Actividades:
1. Responde con datos del fragmento:
(a) Según el subtítulo, ¿qué supone la toma de la universidad y los medios por una atmósfera de pensamiento único?
(b) ¿Qué término opuso la antigüedad a la opinión?
(c) ¿Qué ciencias se llaman en el fragmento "ciencias por antonomasia"?
2. Reproduce sin cambios el pasaje del fragmento que arranca en "El riesgo de" y continúa hasta "superarse ese riesgo.".

Extracto de la página:
El riesgo de pensar en un mundo políticamente correcto
La toma de la universidad y los medios por una atmósfera de pensamiento único no supone un problema accidental, sino la muerte de las humanidades
Opinar siempre es arriesgar una conjetura más o menos plausible. La antigüedad opuso conocimiento a opinión, no tanto como términos simplemente antagónicos, sino como fases de un mismo proceso que, partiendo de un estado precario, culminaría idealmente en una verdad perenne como el bronce. El que manifiesta una opinión no formula un conocimiento, se arriesga al error y se expone a la crítica y la oposición de una opinión contraria. Solo desbordando la opinión para desarrollar un conocimiento estricto podría superarse ese riesgo.
Una cuestión epistemológica de evidentes corolarios de carácter político y moral estriba en determinar la posibilidad de un conocimiento estricto en materia antropológica. Las ciencias llamadas sociales y humanas constituyen, para unos, ciencias estrictas, para otros solo son ciencias por analogía, para terceros son formas de saber de ningún modo semejantes a las ciencias físico-matemáticas o ciencias por antonomasia. Parecen evidentes los compromisos políticos de toda teoría de las ciencias en la medida en que allí se fija la distancia entre conocimiento estricto y opinión plausible.

Entradas proporcionadas:
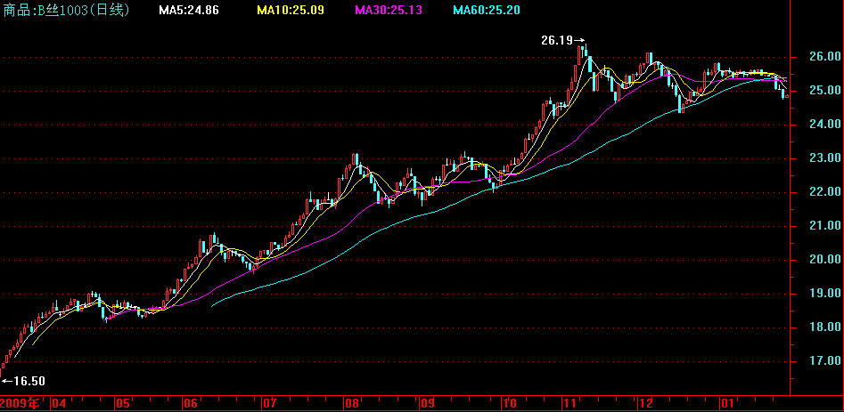The image size is (844, 412).
Task: Select the 10 month axis label
Action: 510,403
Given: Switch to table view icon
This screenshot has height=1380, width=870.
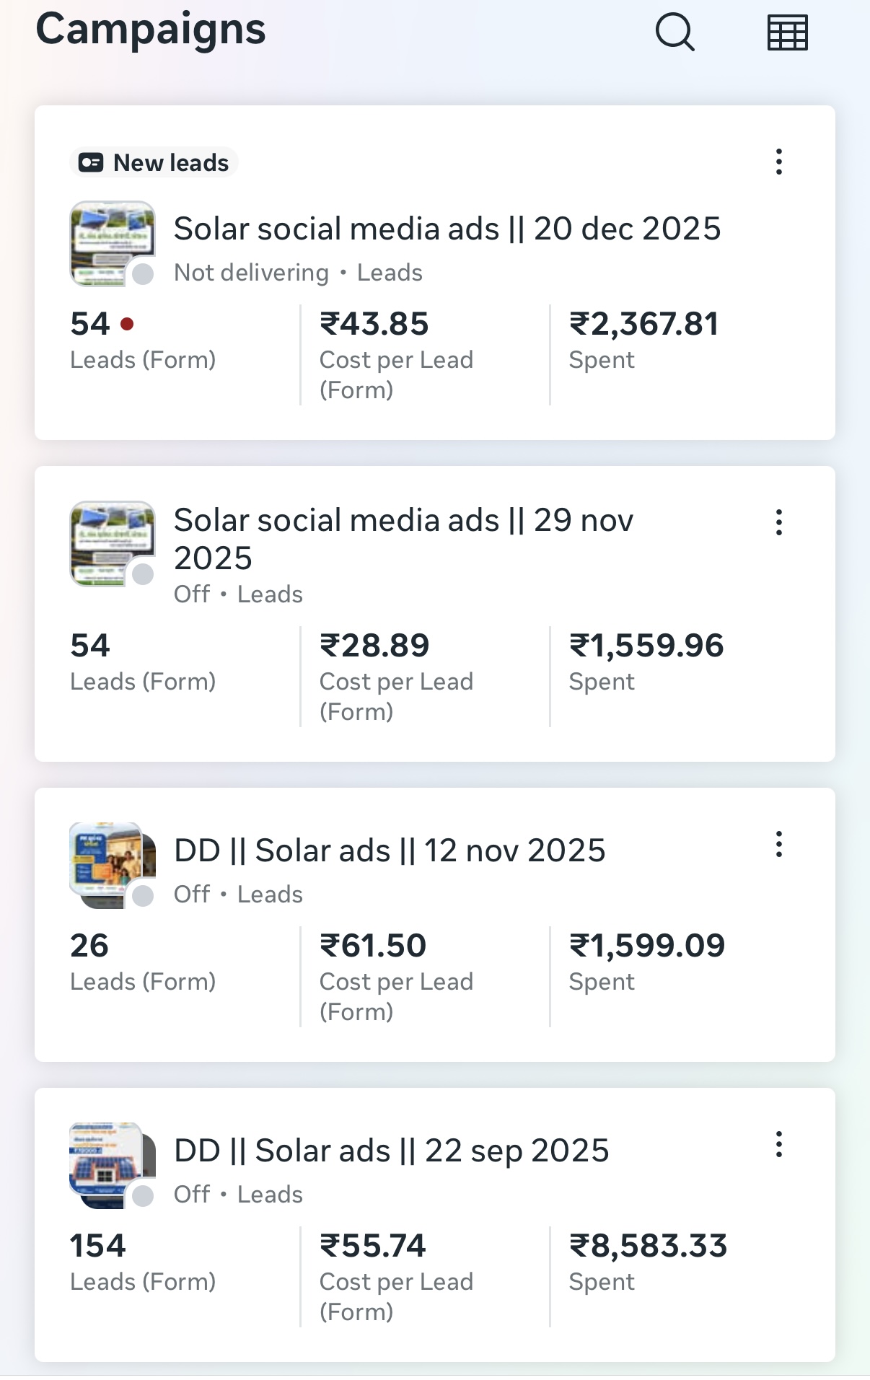Looking at the screenshot, I should [787, 32].
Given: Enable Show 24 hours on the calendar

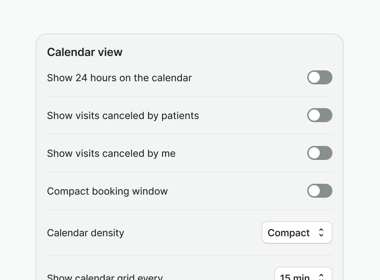Looking at the screenshot, I should click(319, 77).
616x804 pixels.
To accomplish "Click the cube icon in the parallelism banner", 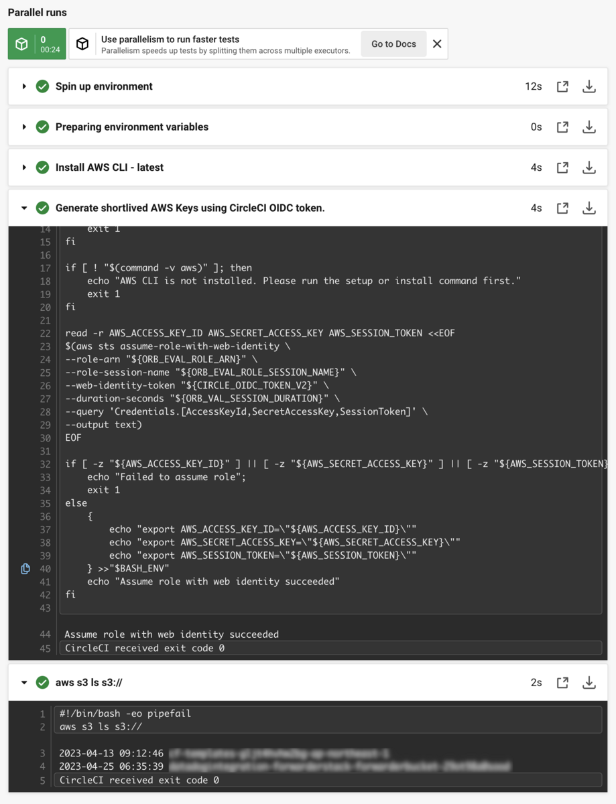I will [x=81, y=44].
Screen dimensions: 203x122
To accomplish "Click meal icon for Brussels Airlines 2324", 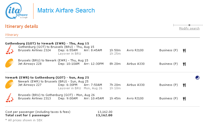I will (x=184, y=50).
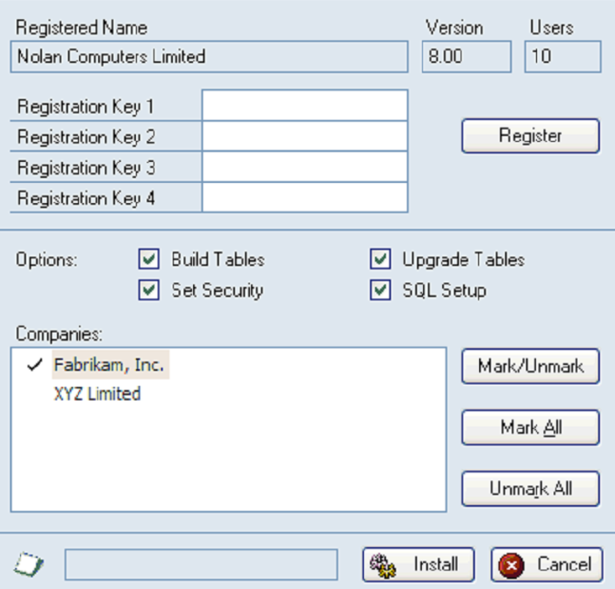Click the red X icon on Cancel
The image size is (615, 589).
click(513, 566)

Respuestas esperadas:
1.
(a) No un problema accidental, sino la muerte de las humanidades.
(b) El conocimiento.
(c) Las ciencias físico-matemáticas.

2.
El riesgo de pensar en un mundo políticamente correcto
La toma de la universidad y los medios por una atmósfera de pensamiento único no supone un problema accidental, sino la muerte de las humanidades
Opinar siempre es arriesgar una conjetura más o menos plausible. La antigüedad opuso conocimiento a opinión, no tanto como términos simplemente antagónicos, sino como fases de un mismo proceso que, partiendo de un estado precario, culminaría idealmente en una verdad perenne como el bronce. El que manifiesta una opinión no formula un conocimiento, se arriesga al error y se expone a la crítica y la oposición de una opinión contraria. Solo desbordando la opinión para desarrollar un conocimiento estricto podría superarse ese riesgo.